- **Stated task**: Reproduce the entries below, changing each "GUI agent" to "screen agent" and leaving everything else untouched.

- **Listed entries**:
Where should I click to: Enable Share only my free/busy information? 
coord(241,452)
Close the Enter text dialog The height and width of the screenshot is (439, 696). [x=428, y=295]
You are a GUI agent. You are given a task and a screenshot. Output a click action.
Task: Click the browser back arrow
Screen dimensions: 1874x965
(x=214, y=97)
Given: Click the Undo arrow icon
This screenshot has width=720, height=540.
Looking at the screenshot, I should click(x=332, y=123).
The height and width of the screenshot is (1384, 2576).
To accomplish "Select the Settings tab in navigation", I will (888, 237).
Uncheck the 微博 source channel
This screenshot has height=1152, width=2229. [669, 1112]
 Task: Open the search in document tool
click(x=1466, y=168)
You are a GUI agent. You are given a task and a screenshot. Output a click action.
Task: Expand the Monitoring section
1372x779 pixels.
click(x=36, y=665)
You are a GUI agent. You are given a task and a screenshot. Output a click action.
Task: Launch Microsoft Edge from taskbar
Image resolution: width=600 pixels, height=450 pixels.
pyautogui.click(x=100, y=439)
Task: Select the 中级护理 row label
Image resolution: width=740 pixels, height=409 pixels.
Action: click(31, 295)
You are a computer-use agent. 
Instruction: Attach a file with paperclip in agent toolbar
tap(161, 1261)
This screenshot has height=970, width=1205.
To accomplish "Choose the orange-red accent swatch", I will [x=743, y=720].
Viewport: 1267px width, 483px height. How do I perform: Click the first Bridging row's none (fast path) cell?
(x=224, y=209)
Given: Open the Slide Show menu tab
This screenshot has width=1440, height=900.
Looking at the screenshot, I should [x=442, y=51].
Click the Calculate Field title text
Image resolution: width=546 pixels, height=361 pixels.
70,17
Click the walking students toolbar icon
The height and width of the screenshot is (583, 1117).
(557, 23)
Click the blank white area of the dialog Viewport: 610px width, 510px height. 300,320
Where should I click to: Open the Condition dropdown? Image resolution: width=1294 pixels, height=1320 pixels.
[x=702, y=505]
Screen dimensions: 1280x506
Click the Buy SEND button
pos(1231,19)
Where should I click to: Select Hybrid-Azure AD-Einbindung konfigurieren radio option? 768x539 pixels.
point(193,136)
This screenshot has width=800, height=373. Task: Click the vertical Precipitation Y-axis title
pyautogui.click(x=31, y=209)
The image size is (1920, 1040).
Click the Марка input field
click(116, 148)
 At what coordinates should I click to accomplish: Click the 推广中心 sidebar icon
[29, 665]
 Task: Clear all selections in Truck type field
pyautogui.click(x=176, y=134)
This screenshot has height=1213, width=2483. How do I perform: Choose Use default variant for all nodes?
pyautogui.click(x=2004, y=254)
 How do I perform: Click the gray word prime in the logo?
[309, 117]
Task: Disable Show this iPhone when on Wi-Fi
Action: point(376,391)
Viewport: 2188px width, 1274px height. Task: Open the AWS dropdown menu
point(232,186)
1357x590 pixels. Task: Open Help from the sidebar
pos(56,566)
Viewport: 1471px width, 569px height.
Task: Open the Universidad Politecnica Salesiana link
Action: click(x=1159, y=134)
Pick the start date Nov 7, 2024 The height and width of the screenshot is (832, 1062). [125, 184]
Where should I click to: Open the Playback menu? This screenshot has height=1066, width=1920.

- **Result of this exercise**:
Where should I click to: Enable Share only my free/busy information? 
coord(241,452)
Close the Enter text dialog The height and width of the screenshot is (439, 696). [x=428, y=295]
You are a screen agent. You are given a task and a screenshot. Output a click action.
Task: Click the browser back arrow
Screen dimensions: 1874x965
(x=214, y=97)
Given: Click the Undo arrow icon
This screenshot has width=720, height=540.
Looking at the screenshot, I should click(x=332, y=123).
The height and width of the screenshot is (1384, 2576).
To accomplish "Select the Settings tab in navigation", I will (888, 237).
Uncheck the 微博 source channel
This screenshot has height=1152, width=2229. [669, 1112]
 Task: Open the search in document tool
click(x=1466, y=168)
You are a screen agent. You are given a task and a screenshot. Output a click action.
Task: Expand the Monitoring section
1372x779 pixels.
click(x=36, y=665)
You are a screen agent. You are given a task and a screenshot. Output a click action.
Task: Launch Microsoft Edge from taskbar
Image resolution: width=600 pixels, height=450 pixels.
pyautogui.click(x=100, y=439)
Task: Select the 中级护理 row label
Image resolution: width=740 pixels, height=409 pixels.
Action: click(31, 295)
You are a computer-use agent. 
Instruction: Attach a file with paperclip in agent toolbar
tap(161, 1261)
This screenshot has height=970, width=1205.
To accomplish "Choose the orange-red accent swatch", I will [x=743, y=720].
Viewport: 1267px width, 483px height. How do I perform: Click the first Bridging row's none (fast path) cell?
(x=224, y=209)
Given: Open the Slide Show menu tab
This screenshot has width=1440, height=900.
Looking at the screenshot, I should [x=442, y=51].
Click the Calculate Field title text
Image resolution: width=546 pixels, height=361 pixels.
70,17
Click the walking students toolbar icon
The height and width of the screenshot is (583, 1117).
(557, 23)
Click the blank white area of the dialog Viewport: 610px width, 510px height. 300,320
Where should I click to: Open the Condition dropdown? Image resolution: width=1294 pixels, height=1320 pixels.
[x=702, y=505]
Screen dimensions: 1280x506
Click the Buy SEND button
pos(1231,19)
Where should I click to: Select Hybrid-Azure AD-Einbindung konfigurieren radio option? 768x539 pixels.
point(193,136)
This screenshot has width=800, height=373. Task: Click the vertical Precipitation Y-axis title
pyautogui.click(x=31, y=209)
The image size is (1920, 1040).
Click the Марка input field
click(116, 148)
 At what coordinates should I click to accomplish: Click the 推广中心 sidebar icon
[29, 665]
 Task: Clear all selections in Truck type field
pyautogui.click(x=176, y=134)
This screenshot has height=1213, width=2483. How do I perform: Choose Use default variant for all nodes?
pyautogui.click(x=2004, y=254)
 How do I perform: Click the gray word prime in the logo?
[309, 117]
Task: Disable Show this iPhone when on Wi-Fi
Action: point(376,391)
Viewport: 2188px width, 1274px height. Task: Open the AWS dropdown menu
point(232,186)
1357x590 pixels. Task: Open Help from the sidebar
pos(56,566)
Viewport: 1471px width, 569px height.
Task: Open the Universidad Politecnica Salesiana link
Action: click(x=1159, y=134)
Pick the start date Nov 7, 2024 The height and width of the screenshot is (832, 1062). [125, 184]
Where should I click to: Open the Playback menu? This screenshot has height=1066, width=1920.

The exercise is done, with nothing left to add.